The dreams came in fragments, like shards of broken glass catching light:
Piano keys under my fingers, playing a melody that felt like home, but I couldn't hold onto the notes.
The rich smell of coffee, expensive and familiar, mixed with something else - cologne maybe? It made my heart race but I didn't know why.
A smile appeared in the darkness - sharp and sweet all at once, green eyes crinkling at the corners. The ache it triggered in my chest was so sudden and intense that it startled me awake.
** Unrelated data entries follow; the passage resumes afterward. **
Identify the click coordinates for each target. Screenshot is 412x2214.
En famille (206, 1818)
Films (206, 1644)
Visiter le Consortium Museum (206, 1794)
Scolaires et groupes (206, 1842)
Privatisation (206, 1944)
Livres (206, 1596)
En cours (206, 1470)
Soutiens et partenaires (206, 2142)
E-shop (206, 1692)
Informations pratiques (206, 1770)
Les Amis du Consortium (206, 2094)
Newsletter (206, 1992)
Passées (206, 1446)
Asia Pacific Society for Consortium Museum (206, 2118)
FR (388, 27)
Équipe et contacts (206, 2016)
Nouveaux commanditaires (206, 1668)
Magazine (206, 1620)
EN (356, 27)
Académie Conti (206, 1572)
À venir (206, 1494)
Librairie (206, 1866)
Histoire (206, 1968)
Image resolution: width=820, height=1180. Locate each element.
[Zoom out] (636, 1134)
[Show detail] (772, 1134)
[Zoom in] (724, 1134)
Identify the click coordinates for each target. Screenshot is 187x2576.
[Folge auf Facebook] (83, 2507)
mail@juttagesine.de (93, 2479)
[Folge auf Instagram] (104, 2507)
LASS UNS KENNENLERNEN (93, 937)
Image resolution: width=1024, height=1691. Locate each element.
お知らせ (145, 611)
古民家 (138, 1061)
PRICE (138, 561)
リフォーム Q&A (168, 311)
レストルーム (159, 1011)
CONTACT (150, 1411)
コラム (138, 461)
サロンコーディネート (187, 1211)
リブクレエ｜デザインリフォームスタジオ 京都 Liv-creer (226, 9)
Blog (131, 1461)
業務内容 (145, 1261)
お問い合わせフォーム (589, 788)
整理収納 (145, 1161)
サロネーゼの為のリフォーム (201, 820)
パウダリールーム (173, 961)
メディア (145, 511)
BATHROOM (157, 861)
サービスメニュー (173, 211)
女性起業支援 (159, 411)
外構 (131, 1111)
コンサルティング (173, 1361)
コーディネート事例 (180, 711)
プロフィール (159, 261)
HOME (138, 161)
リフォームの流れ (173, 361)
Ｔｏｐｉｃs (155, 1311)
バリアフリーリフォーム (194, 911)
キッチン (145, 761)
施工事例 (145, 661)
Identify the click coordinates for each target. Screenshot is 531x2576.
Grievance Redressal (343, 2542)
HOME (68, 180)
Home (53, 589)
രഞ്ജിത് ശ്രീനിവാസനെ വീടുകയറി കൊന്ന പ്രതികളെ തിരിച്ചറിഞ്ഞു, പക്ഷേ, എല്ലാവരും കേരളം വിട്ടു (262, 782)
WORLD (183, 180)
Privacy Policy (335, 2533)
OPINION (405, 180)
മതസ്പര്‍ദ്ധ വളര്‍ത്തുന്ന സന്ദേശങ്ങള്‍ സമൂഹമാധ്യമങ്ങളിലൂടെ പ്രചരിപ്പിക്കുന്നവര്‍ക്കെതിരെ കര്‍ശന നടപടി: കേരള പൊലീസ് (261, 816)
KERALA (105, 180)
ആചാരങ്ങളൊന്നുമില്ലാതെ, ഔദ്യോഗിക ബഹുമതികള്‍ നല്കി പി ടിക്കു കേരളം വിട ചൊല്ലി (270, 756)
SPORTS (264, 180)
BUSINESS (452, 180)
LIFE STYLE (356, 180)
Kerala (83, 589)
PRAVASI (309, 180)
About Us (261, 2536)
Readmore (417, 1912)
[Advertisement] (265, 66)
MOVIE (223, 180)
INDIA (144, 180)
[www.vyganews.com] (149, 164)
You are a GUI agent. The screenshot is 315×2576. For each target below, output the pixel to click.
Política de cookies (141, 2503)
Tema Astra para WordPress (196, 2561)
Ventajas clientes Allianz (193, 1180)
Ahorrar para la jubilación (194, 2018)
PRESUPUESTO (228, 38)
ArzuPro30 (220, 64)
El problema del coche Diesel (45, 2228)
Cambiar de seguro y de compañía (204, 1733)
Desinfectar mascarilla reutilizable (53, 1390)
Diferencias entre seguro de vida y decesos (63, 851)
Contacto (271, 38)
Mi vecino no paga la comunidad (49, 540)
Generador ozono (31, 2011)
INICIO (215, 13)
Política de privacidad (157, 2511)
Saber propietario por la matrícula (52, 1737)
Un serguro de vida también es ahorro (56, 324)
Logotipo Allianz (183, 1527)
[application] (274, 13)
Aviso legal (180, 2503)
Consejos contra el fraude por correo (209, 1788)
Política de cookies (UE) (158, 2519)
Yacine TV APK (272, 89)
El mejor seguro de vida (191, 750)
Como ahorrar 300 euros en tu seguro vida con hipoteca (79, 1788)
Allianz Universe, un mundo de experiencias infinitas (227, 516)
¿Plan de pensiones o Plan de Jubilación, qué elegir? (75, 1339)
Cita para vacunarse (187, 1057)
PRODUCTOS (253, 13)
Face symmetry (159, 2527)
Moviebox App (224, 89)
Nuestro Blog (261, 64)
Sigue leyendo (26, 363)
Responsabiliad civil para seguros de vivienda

I bolted upright, gasping, my face wet with tears I didn't remember crying. My hands fumbled for the lamp, but by the time light flooded the room, the dreams were gone. Like trying to hold water, every detail slipped through my fingers until all I was left with was the echo of feelings I couldn't explain.
The digital clock read 3:47 AM. The numbers were red, glowing like the neon sign of that bar - The Watering Hole. At least that was one thing I could remember from today. One tiny piece of information that was actually mine.
“Jimmy Reed,” I whispered to the empty room, testing the shape of it on my tongue. “I'm Jimmy Reed.”
It sounded like a lie. Or maybe a wish. The silence offered no answers.
I kept talking anyway, because the sound of my own voice was better than the creaks and whispers of this strange house.
“I'm Jimmy Reed. I live in Oakwood Grove. I manage musicians. I like pickle-flavored chips.”
Each fact felt borrowed, like I was reciting lines from someone else's script. But what else did I have?
The green eyes from my dream flashed through my mind again, gone before I could grab onto the memory. My chest ached with that same inexplicable pain. There was something there - something important - but trying to focus on it was like staring at a solar eclipse. It hurt too much to look directly at it.
I gave up on sleep around dawn. The shadows retreated, taking their mysteries with them, but that hollow feeling in my chest remained. Outside my window, the sun rose over pastures I was told I knew well, painting the sky in colors that should have meant something.
They didn't. But I watched anyway, because right then watching the sunrise felt like the only real thing I could do.
Chapter 2
Control Alt Delete
Iused to hate early mornings. Back in college, it was my enemy. Now, it was just another carefully scheduled block in my perfectly optimized life.
“Three more, Mr. Cole,” Marcus said, spotting me on the bench press. He didn't need to count the reps. I never lost count of anything anymore.
The private gym at Cole Tech Tower was state-of-the-art, though that hardly mattered. What mattered was the view. From my position on the bench, I could see my reflection in the floor-to-ceiling windows, superimposed over the city skyline. The effect made it look like I was holding up not just the weights, but the tower itself. Somewhere, my father probably had a metaphor about that.